◆ PROBLEM DESCRIPTION
Copy out the items below word for word, starting at the line containing "You are a computer-use agent." and ending at the line containing "pyautogui.click(x=809, y=197)", including both of those lines. Leave the pictures out.

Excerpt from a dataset
· · ·

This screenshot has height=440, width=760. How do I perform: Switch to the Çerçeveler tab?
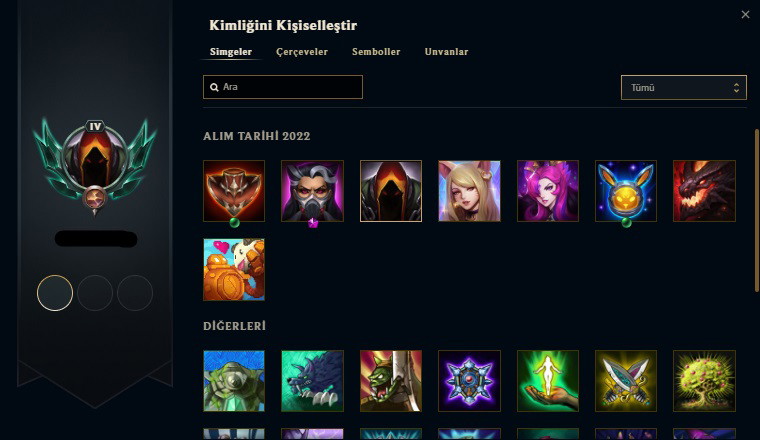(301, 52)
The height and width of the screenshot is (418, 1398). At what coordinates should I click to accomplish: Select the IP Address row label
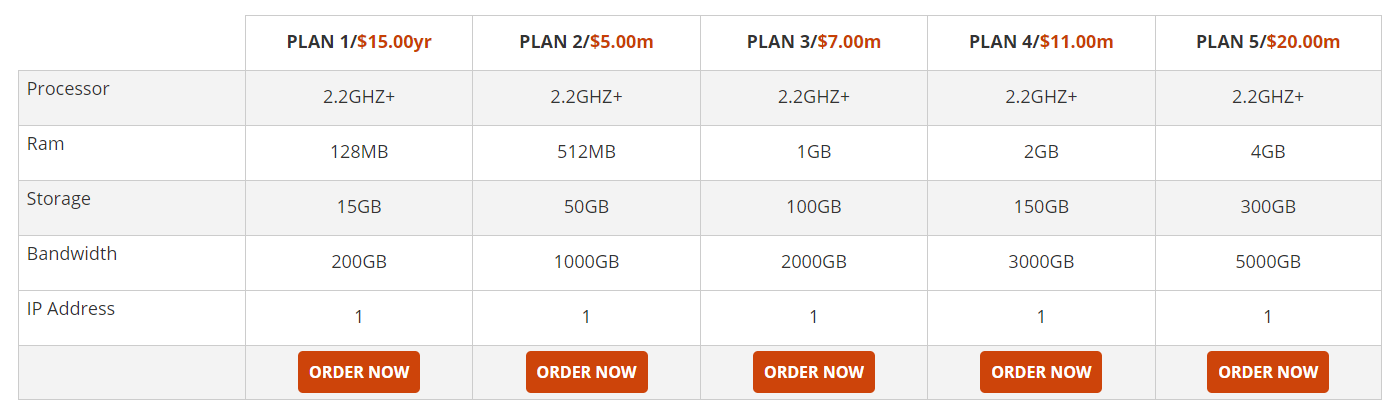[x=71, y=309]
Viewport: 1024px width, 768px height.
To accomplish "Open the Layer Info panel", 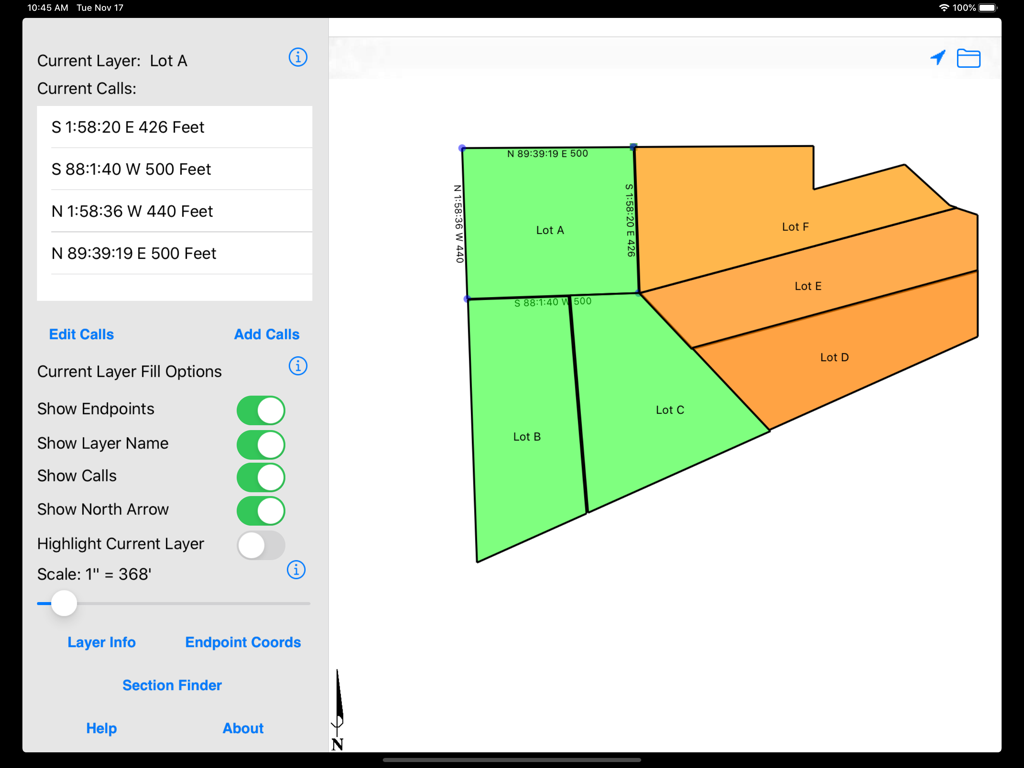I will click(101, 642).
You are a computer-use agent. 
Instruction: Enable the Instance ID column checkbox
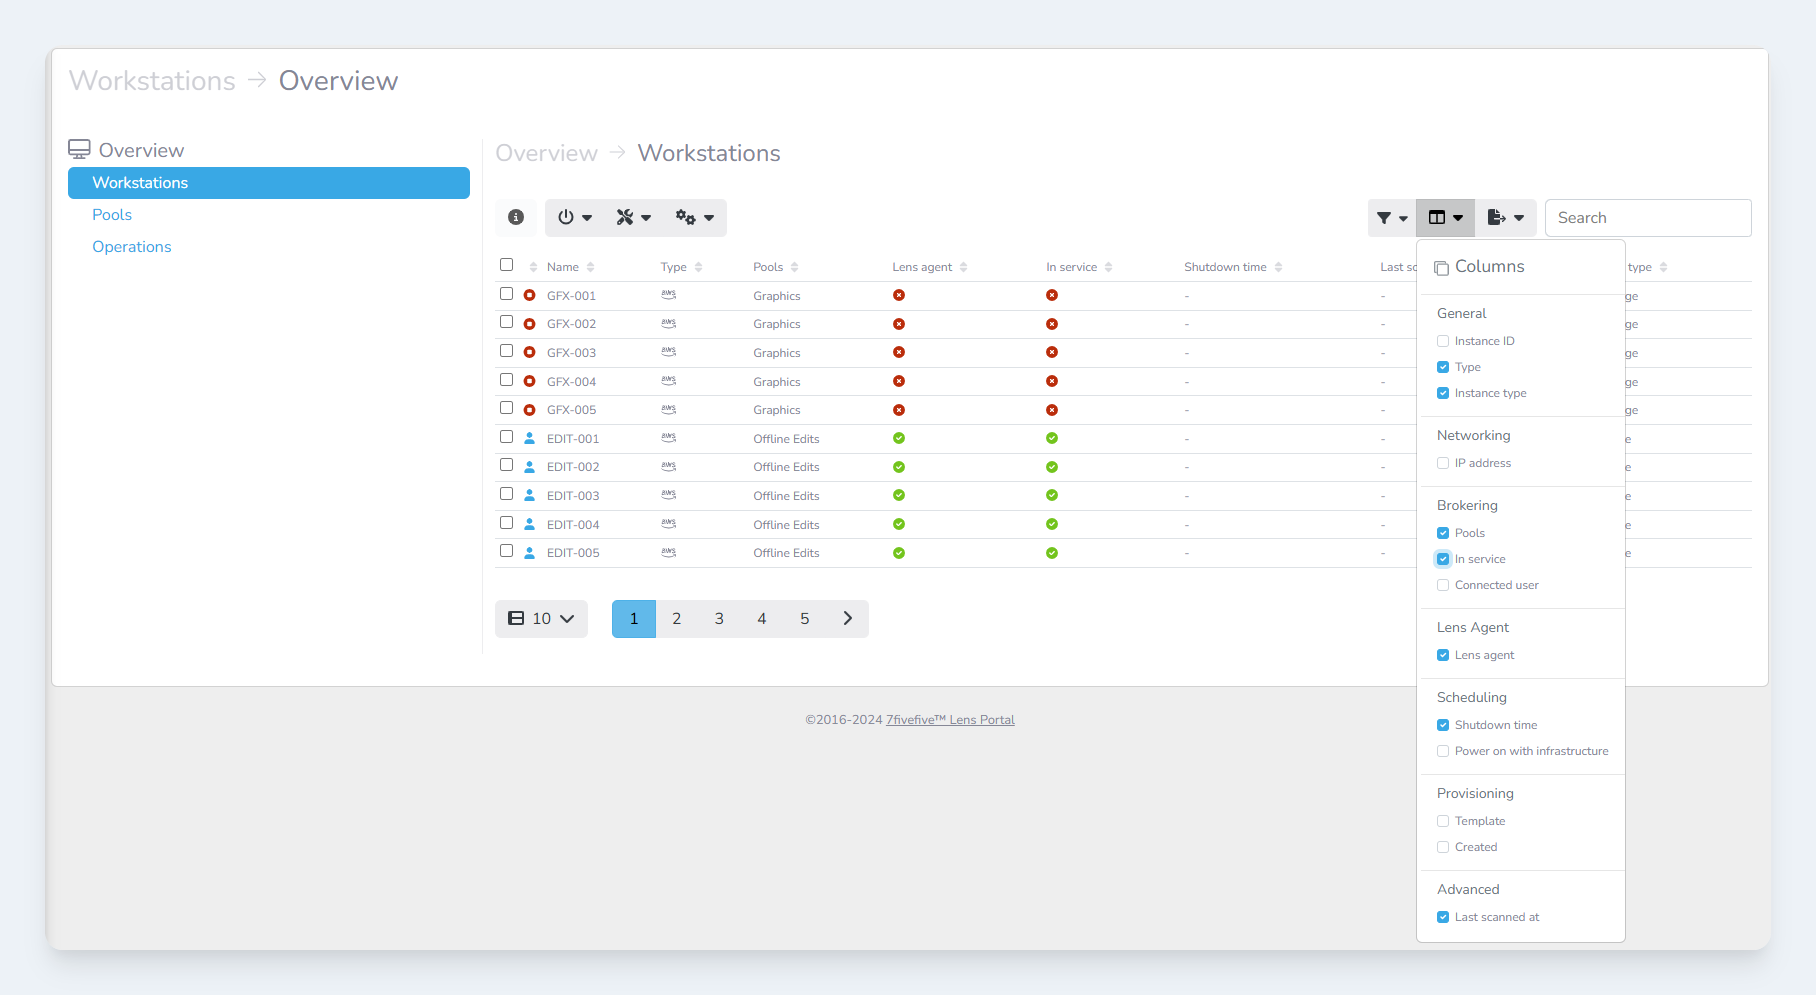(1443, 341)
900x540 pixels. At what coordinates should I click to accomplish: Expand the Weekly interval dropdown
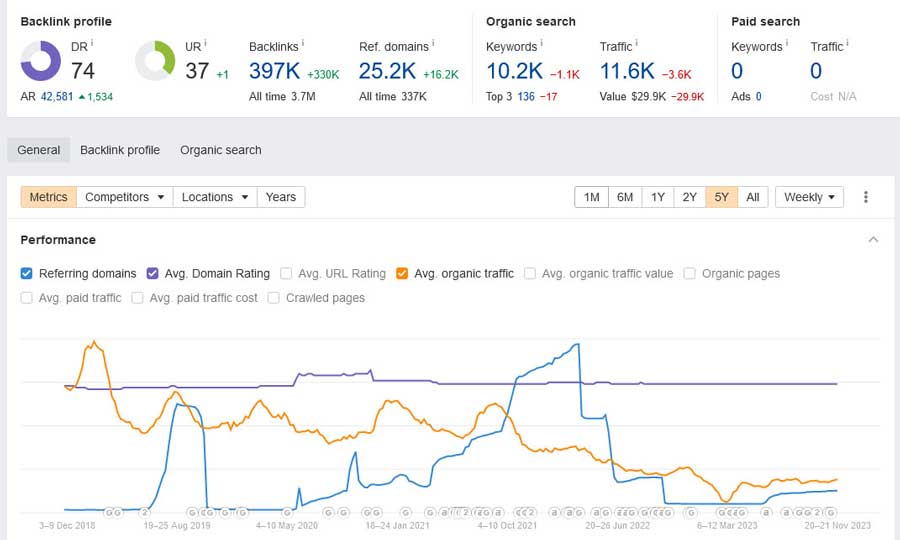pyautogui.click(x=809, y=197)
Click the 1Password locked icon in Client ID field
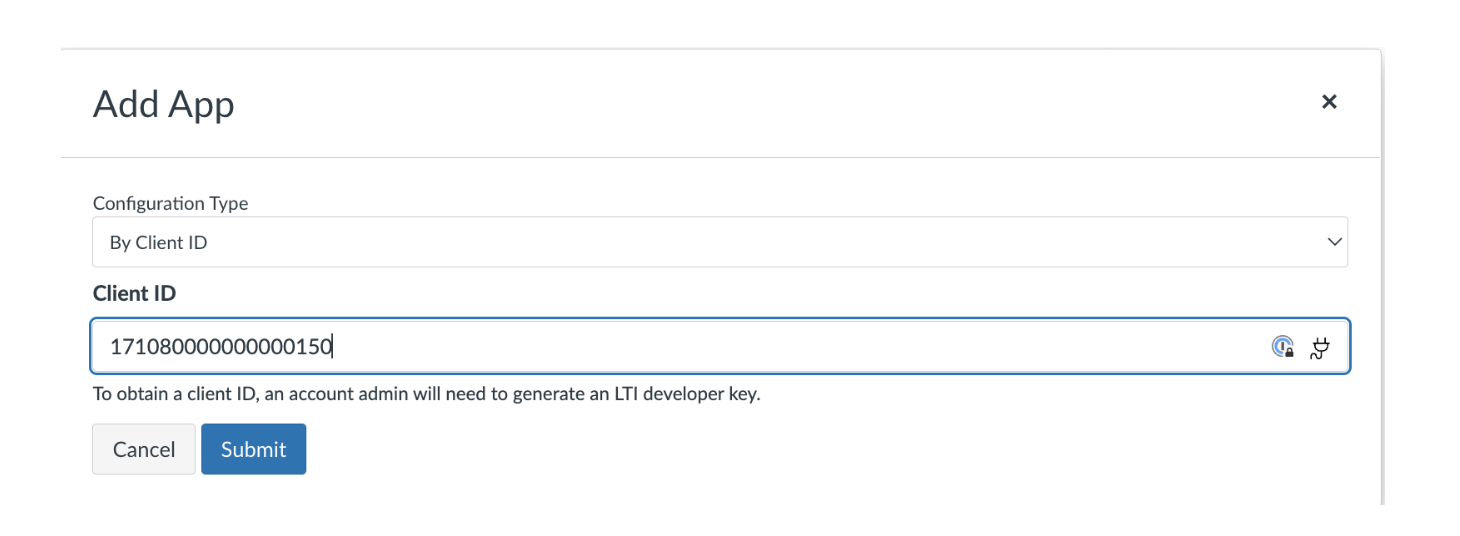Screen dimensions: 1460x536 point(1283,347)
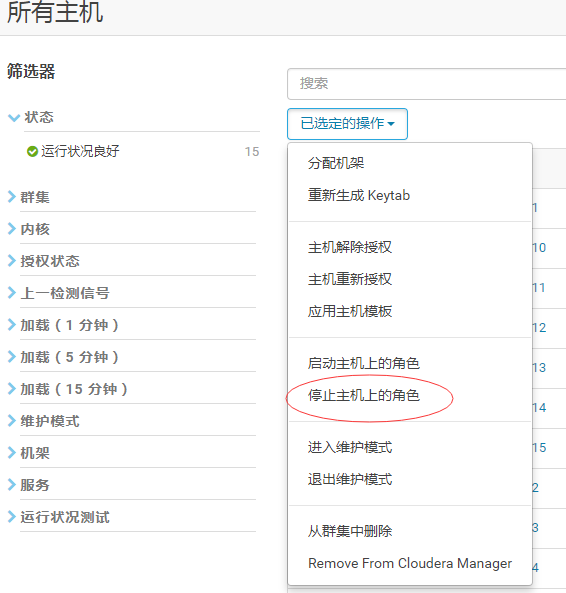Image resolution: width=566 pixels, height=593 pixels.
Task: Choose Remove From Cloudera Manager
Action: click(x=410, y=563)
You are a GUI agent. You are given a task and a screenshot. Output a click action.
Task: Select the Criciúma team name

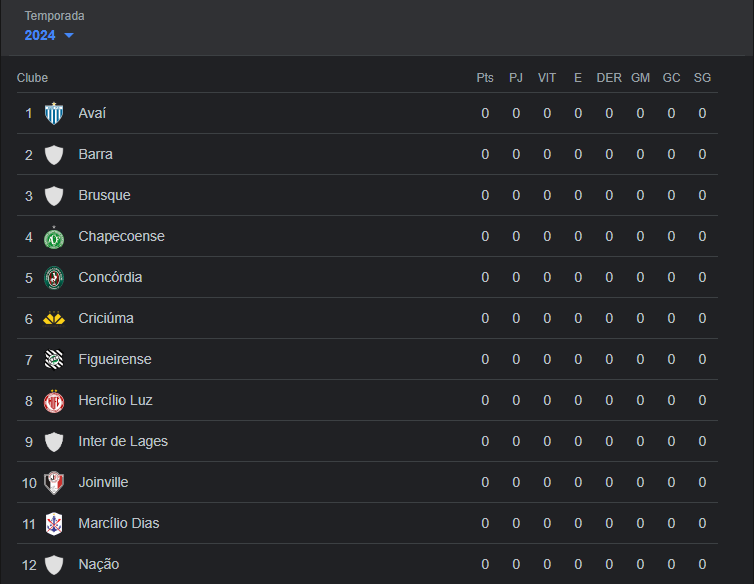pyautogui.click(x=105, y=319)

· · ·

◆ EXERCISE OUTPUT
You are a computer-use agent. 
Instruction: Enable the Instance ID column checkbox
(1443, 341)
900x540 pixels. At what coordinates should I click to accomplish: Expand the Weekly interval dropdown
pyautogui.click(x=809, y=197)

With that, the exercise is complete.